The purpose of this study is to determine whether metformin, an FDA-approved drug for the treatment of type II diabetes, is a safe and effective treatment to decrease the progression of geographic atrophy in non-diabetic patients with Age-related Macular Degeneration (AMD).
METforMIN: Metformin Administration for the Minimization of Geographic Atrophy Progression in Patients With Age-related Macular Degeneration
This is a phase II, single-blind, randomized, evaluation of the safety and efficacy of metformin use to decrease geographic atrophy (GA) progression in non-diabetic patients with dry Age-related Macular Degeneration (AMD).
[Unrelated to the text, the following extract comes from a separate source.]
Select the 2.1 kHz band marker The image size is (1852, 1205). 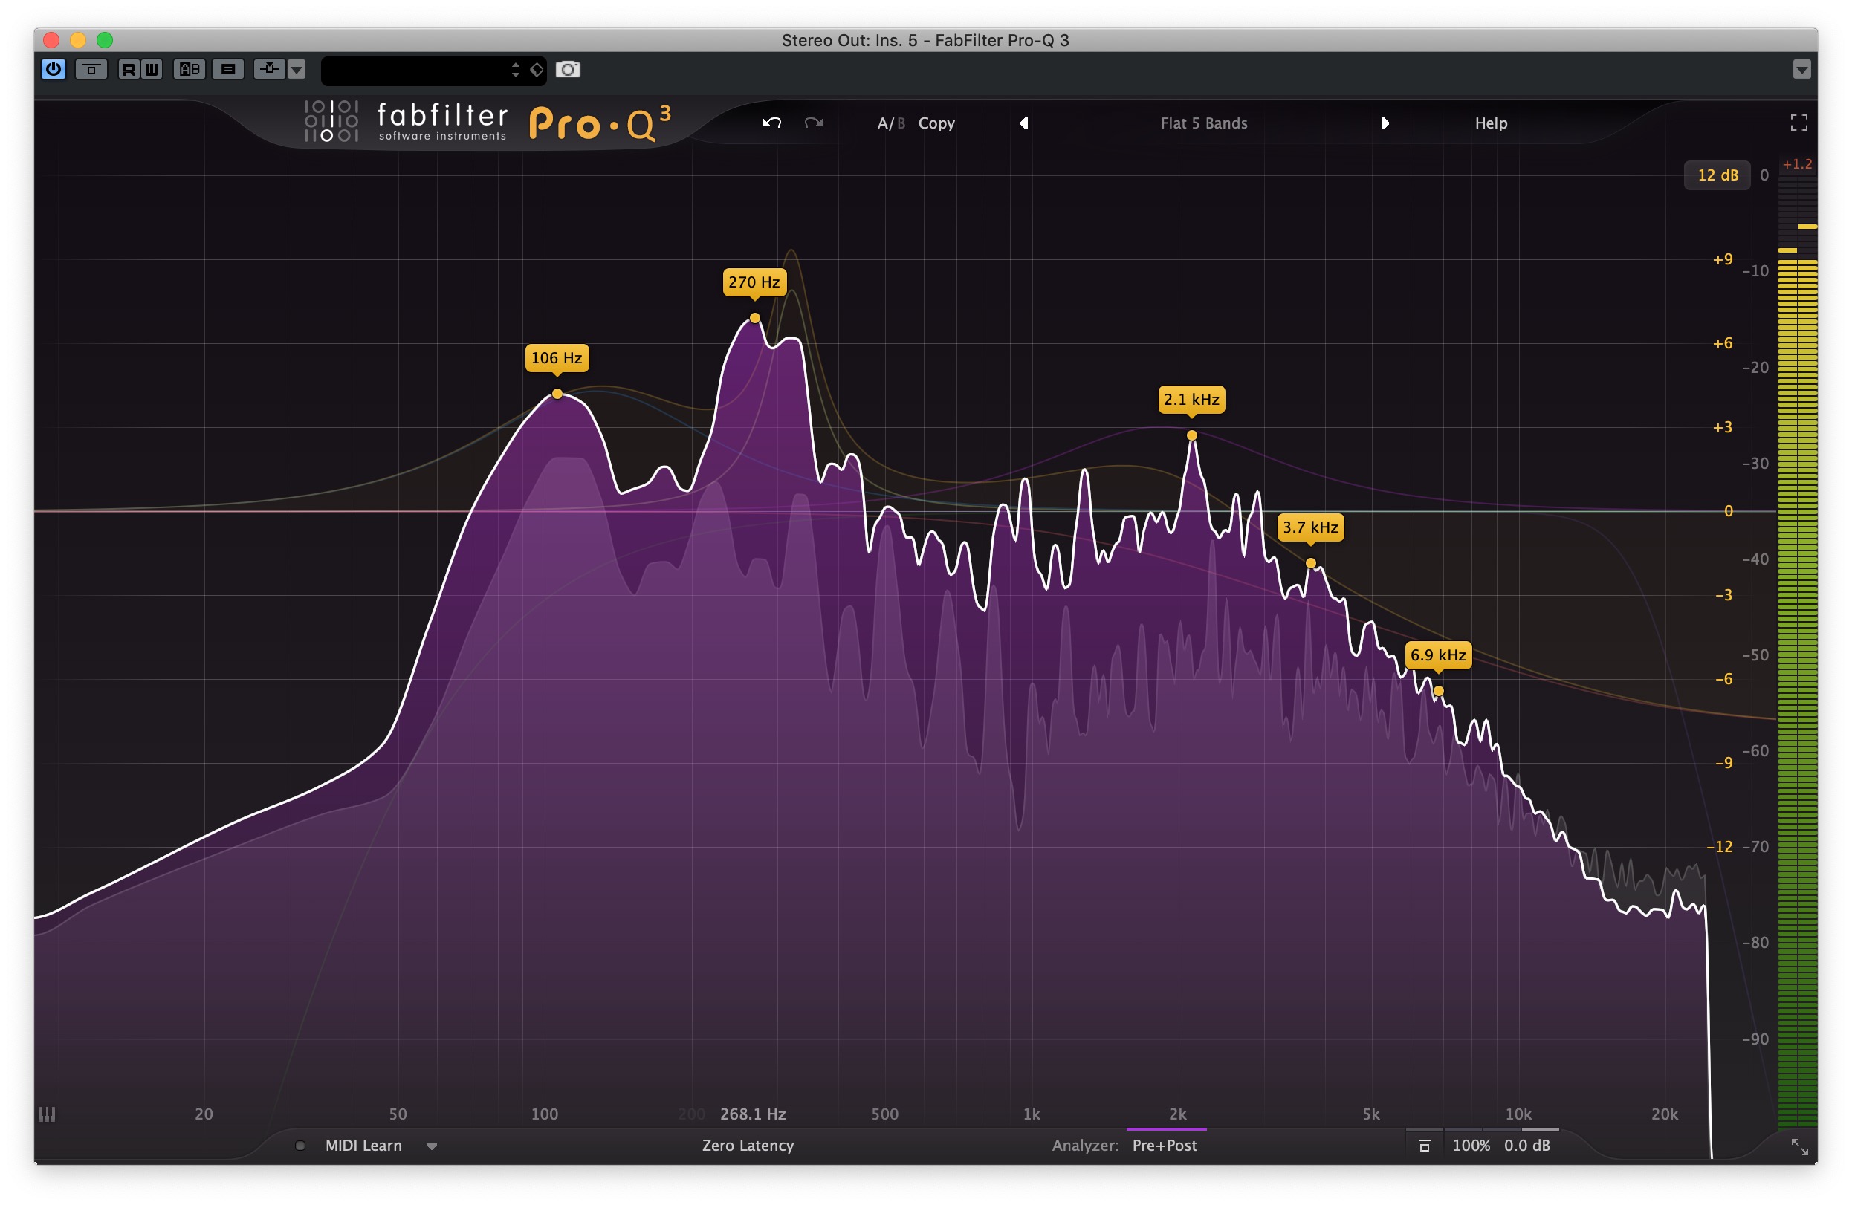pos(1191,436)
Approximately 186 study subjects throughout four separate study sites will be randomized in a 1:1 ratio to the treatment group and the observation group. The treatment group will be assigned to the study intervention (oral Metformin) for 18 months while the observation group will receive no intervention for 18 months, instead continuing with standard of care ophthalmic exams and close monitoring of their disease. There will be one additional follow up visit at 24 months. Throughout the 24 month study period, the progression of subjects' GA or drusen growth will be measured via ocular imaging taken at standard of care follow-up examinations, including fundus autofluorescence imaging, optical coherence tomography (OCT), and fundus photography.